Dataset entries
○ ○ ○

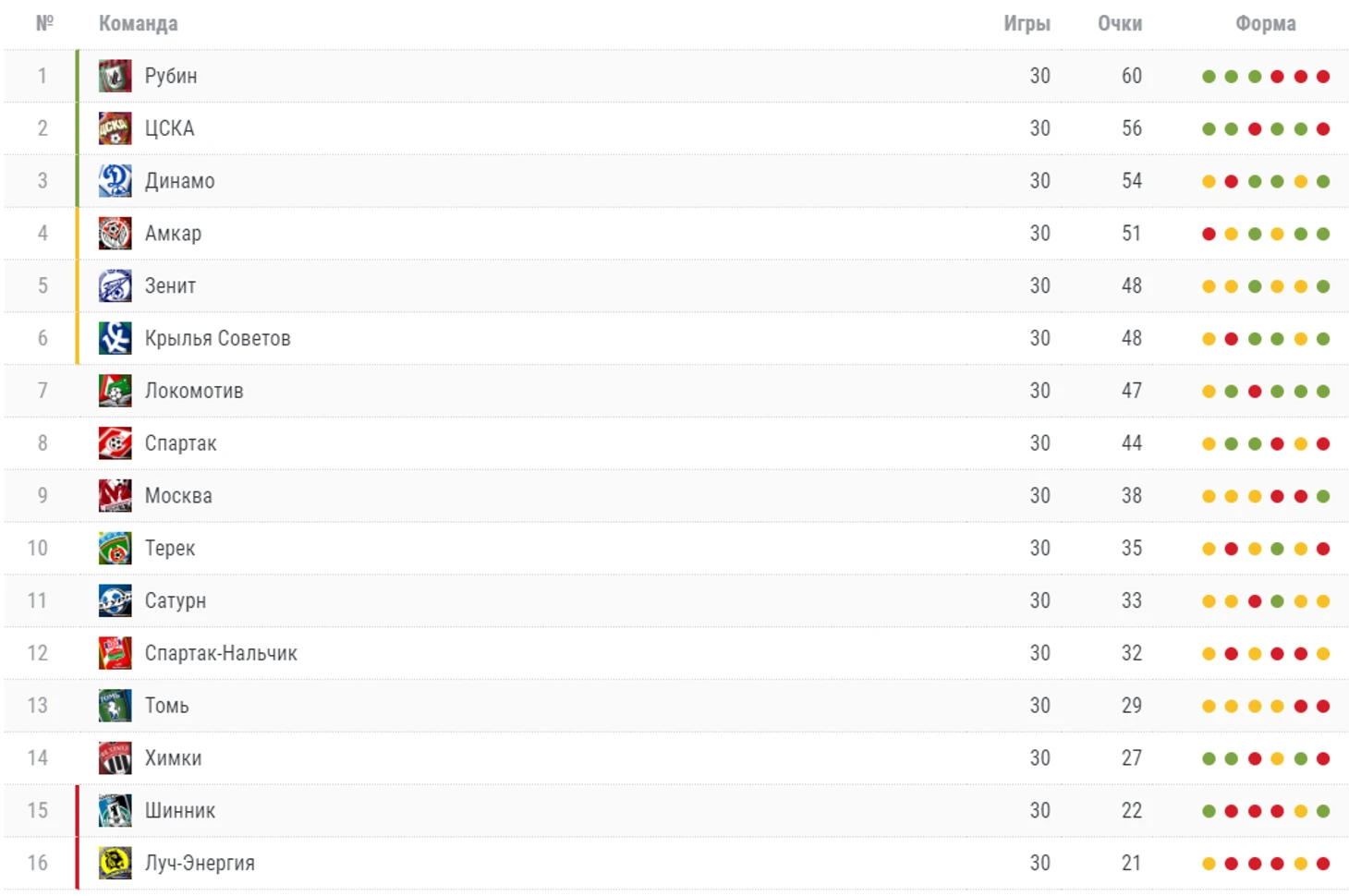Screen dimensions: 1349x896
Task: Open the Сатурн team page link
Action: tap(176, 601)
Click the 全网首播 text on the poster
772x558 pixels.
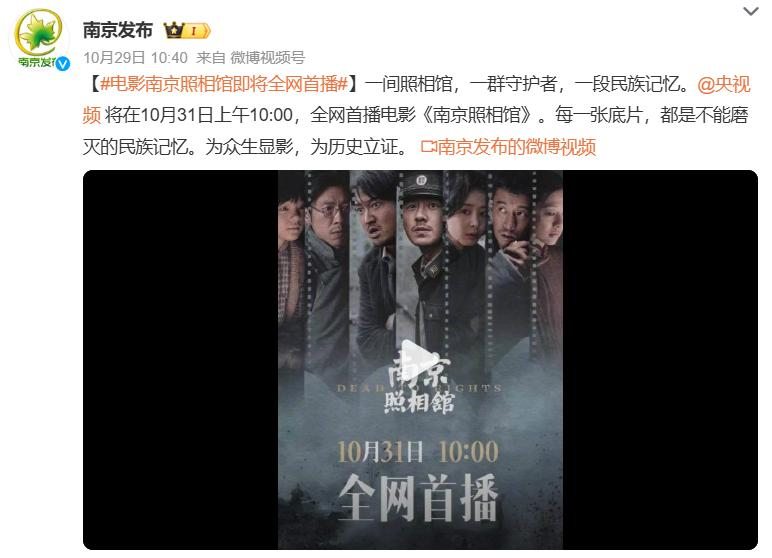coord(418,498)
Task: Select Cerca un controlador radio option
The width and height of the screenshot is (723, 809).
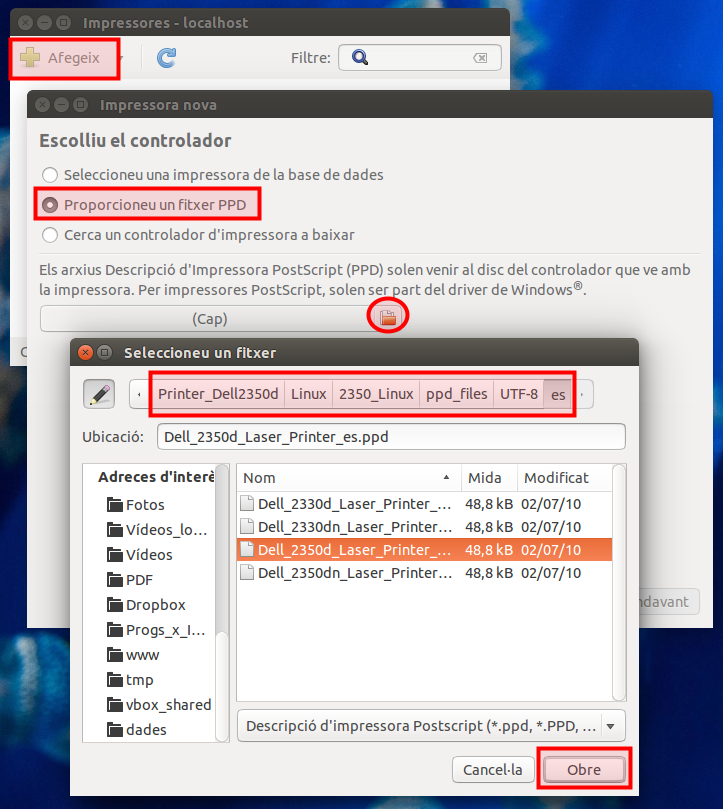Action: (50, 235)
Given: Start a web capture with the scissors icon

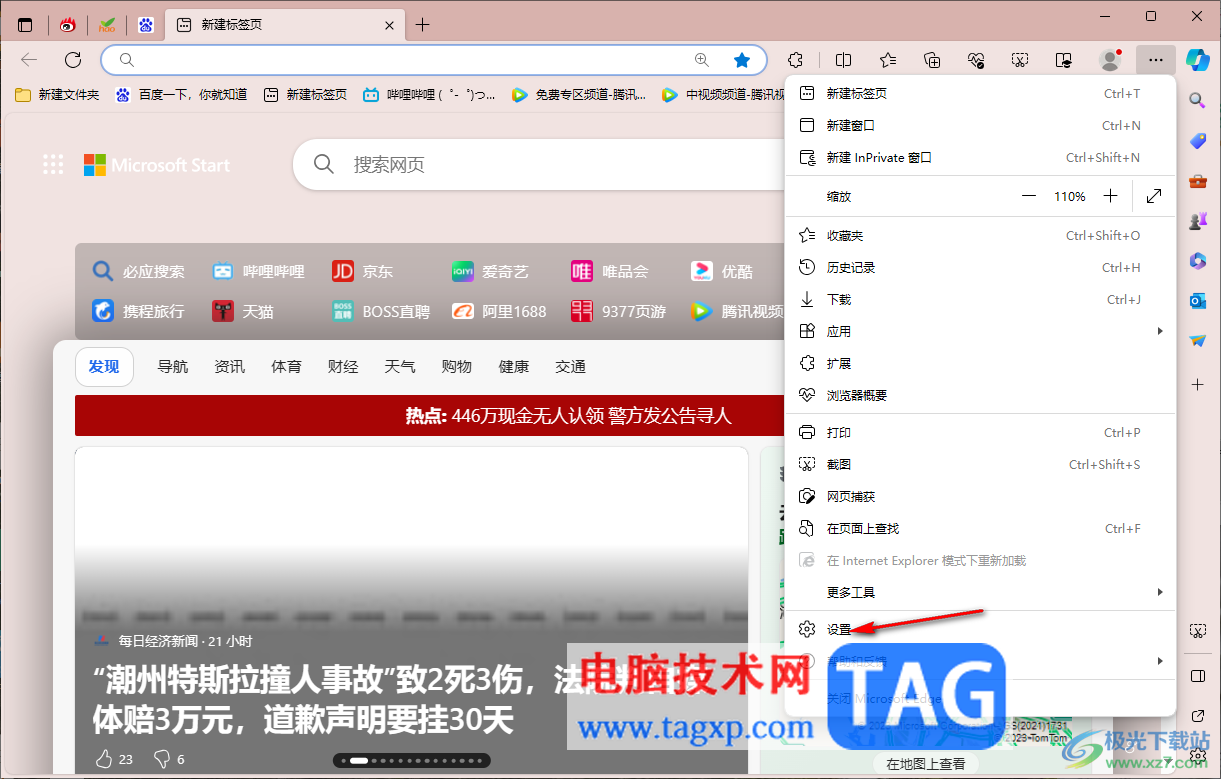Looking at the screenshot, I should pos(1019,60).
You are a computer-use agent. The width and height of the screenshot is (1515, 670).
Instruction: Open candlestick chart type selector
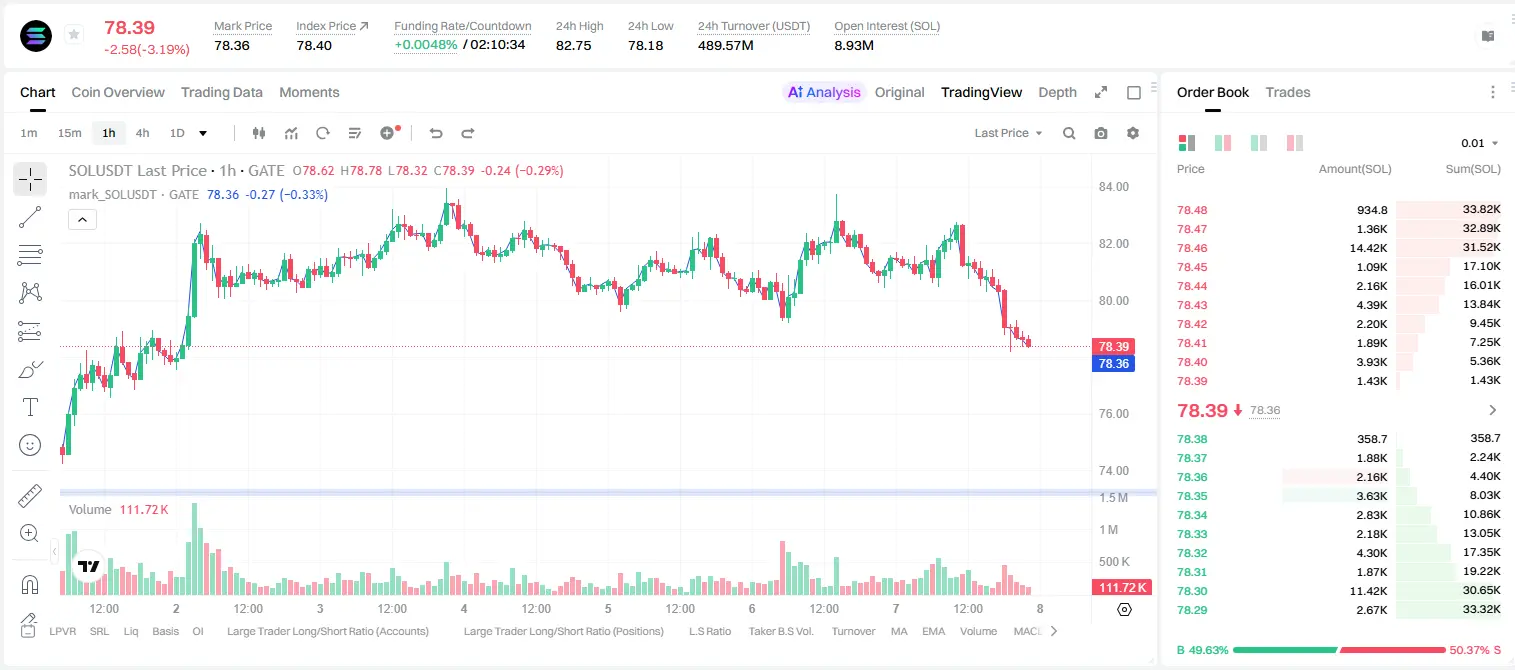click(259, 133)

○ ○ ○

**PROBLEM REQUIREMENTS**
Drop the pictures, then transcribe the lines from the one containing "Given: Start a" to the end of the data above, exactly and nothing more.

**FINISHED TASK**
Given: Start a web capture with the scissors icon

Looking at the screenshot, I should pos(1019,60).
You are a computer-use agent. The width and height of the screenshot is (1515, 670).
Instruction: Open candlestick chart type selector
click(259, 133)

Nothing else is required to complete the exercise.